As Jackson shows, slavery was important to these activists, not only as an issue in its own right but as a symbol for other forms of oppression. At the convention, as in the broader reform culture, “feminist talk of ‘marriage slavery’ was matched by others decrying ‘mental slavery,’ ‘spiritual slavery,’ and man’s ‘enslavement’ by religious conventions.”
Slavery was symbolically useful to the nineteenth-century radical because, in this institution, a social form most clearly produced injustice. The next step for the radical was to abstract from slavery that the problem was not with this particular institution but with all social forms. If the injustice of slavery was not special but representative of society, then justice would demand what Henry C. Wright called for in his opening speech at Rutland: “the immediate abolition of all external authority.”
Of course, one problem with such a goal is that it leads to confusion. As Jackson relates, the speeches at Rutland failed to distinguish between grave injustices, like slavery, and less substantial grievances, like tariffs. Another problem, though, and one which Jackson does not adequately consider, is that enshrining autonomy as the chief end of man can paradoxically lead to oppression.

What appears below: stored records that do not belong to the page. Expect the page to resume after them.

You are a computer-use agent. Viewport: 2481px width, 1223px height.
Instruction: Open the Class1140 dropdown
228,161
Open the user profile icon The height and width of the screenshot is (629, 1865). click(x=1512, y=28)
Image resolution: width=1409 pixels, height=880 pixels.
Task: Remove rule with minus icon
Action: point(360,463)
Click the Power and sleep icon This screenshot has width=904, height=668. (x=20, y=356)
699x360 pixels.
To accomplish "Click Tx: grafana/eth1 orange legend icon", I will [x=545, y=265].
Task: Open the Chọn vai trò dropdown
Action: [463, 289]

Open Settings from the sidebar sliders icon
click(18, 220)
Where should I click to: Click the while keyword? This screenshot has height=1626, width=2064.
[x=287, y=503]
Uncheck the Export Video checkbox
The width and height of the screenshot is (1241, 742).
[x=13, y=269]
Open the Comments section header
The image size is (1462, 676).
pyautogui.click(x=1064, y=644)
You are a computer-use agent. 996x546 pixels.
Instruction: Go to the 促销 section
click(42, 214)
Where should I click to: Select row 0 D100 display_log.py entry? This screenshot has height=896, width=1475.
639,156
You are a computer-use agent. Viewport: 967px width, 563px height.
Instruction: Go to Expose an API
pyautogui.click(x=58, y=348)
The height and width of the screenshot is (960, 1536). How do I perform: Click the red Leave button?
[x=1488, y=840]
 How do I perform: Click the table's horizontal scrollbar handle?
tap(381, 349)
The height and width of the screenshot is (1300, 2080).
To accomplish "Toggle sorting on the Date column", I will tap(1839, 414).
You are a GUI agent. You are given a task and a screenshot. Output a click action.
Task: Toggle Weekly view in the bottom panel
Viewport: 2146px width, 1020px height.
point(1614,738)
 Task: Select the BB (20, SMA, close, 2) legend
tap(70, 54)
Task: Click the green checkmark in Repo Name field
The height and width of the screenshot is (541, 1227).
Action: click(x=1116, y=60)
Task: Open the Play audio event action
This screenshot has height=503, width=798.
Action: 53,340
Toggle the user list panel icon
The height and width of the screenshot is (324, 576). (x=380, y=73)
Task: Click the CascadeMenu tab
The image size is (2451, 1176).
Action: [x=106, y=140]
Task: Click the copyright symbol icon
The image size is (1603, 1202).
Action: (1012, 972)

This is precisely what Brownson argues in his 1865 treatise The American Republic, writing, “Were [the radicals'] socialistic tendency to become exclusive and realized, it would found in the name of humanity a complete social despotism, which, proving impracticable from its very generality, would break up in anarchy, in which might makes right, as in the slaveholder’s democracy.”
Brownson goes on to identify America’s most famous radical abolitionists with the nation’s most famous pro-slavery advocates, declaring, “Wendell Phillips is as far removed from true Christian civilization as was John C. Calhoun, and William Lloyd Garrison is as much of a barbarian and despot in principle and tendency as Jefferson Davis.” Brownson’s comparison is overstated, of course, but he identifies a real danger of radicalism—that in the pursuit of autonomy it dissolves the only solid foundation of social life.
Rather than opposing slavery entirely because of its curtailment of individual autonomy, Brownson shows slavery’s incompatibility with “a real, living solidarity, which makes individuals members of the social body, and members one of another.” In so doing, he departed from the radicals of the Rutland Free Convention, but aligned himself with ex-slave writers such as Frederick Douglass and Harriet Jacobs who often presented slavery as a social solvent rather than a social form.
In his 1845 narrative, for instance, Douglass condemns slave traders for how they “sunder forever the dearest friends, dearest kindred, and strongest ties known to human beings.” In her 1861 narrative, Jacobs identifies freedom with precisely those domestic arrangements that the free lovers in Jackson’s history identified with slavery. For Jacobs, freedom necessarily involves the ability to form a family. And she ends her narrative stating, “The dream of my life [is to] sit with my children in a home of my own.”
While Jackson is correct that nineteenth-century radicals shaped the modern American mind, she ignores their most serious problems. Namely, how their wholesale rejection of society recreated those forms of oppression they ostensibly resisted. To recover from the worst effects of the radicals’ influence, we must begin the hard work of revitalizing the religious, political, and domestic forms that enable solidarity.
Daniel Luttrull is an assistant professor of English at the University of Mary in Bismarck, North Dakota.